Но вот совершенно неожиданно вечером 27 января 1968 года меня позвали к телефону, и голос в трубке сказал: «Здесь Лотман. Фрина, я в Москве и хотел бы вас видеть». Заикался он ужасно, больше, чем в юности. Голос срывался, становился тонким и пронзительным. Я ответила, что живу там-то и там-то и буду рада встретиться, когда он сможет приехать. На это – уже абсолютно твердо, без заикания – последовал ответ, что он остановился в гостинице «Украина»[18] и что хотел бы встретиться со мной именно там. Я согласилась, быстро собралась и отправилась.

Юра встретил меня у входа в гостиницу. Он был в тяжелом зимнем пальто, с шалевым меховым воротником, в высокой меховой шапке. Не помню, увидела ли я, как он изменился, может быть, не обратила внимания. Мы поднялись на лифте, кажется, на 24 этаж, в его крохотный номер. На столе стояла тарелка с тремя апельсинами. Потом Юра объяснил мне, как долго решал, что мне предложить: пригласить поужинать ему казалось фривольным, принять меня в пустом номере он тоже не мог, и вот остановился на апельсинах. В то время в Москве проходила конференция, посвященная юбилею С. Эйзенштейна, на которой Юра выступал. Мы мало говорили в тот вечер. Он спросил меня, счастлива ли я, и если несчастлива, то как бы я написала это слово – слитно или раздельно. На это я честно ответила: «Раздельно».

Он пошел проводить меня до метро у Киевского вокзала.

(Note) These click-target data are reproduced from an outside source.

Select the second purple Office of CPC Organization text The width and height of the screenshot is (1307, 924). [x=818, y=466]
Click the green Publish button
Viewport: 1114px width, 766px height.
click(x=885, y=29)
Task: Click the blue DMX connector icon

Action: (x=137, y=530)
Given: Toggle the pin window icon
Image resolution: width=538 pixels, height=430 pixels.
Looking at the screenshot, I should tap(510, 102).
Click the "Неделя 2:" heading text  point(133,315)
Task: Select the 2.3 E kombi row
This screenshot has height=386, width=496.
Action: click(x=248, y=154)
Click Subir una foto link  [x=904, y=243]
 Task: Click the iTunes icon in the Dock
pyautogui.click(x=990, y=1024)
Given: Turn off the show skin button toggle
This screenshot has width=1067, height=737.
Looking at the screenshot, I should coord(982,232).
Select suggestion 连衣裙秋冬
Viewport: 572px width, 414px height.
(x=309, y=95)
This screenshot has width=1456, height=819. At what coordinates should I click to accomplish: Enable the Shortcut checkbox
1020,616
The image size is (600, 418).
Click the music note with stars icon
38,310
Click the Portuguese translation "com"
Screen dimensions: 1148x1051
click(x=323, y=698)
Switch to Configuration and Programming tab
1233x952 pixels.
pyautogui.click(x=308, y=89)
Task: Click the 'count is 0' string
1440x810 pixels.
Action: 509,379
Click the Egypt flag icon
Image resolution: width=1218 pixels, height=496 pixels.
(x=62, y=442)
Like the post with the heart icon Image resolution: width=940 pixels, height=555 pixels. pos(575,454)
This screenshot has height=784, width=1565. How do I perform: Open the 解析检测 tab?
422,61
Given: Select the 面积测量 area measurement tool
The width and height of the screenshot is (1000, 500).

Падал мягкий снег, и мне было так радостно, как никогда в жизни до этого зимнего вечера. Я понимала, что это начало чего-то совершенно нового, счастливого. Юра позже признался мне, что он тогда так не думал. Ему казалось, что все, что произошло, – только счастливое приключение. Он боялся возврата прежней боли. Года через три он вспомнил, что ему было горько. Эта его боль стала понятной мне позднее. А в то время я думала о главном: что не забыл меня, что помнил все эти годы. У меня хранятся два его «любовных» письма, и первое из них – присланная через две недели после той встречи в Москве открыточка из Риги. В ней два слова: «О-о-чень скучаю». Юра пробыл тогда в Москве еще неделю, и мы виделись с ним еще два раза. Каждая встреча делала меня счастливее. Мои предчувствия счастья обратились в глубокое ощущение радости моей новой жизни.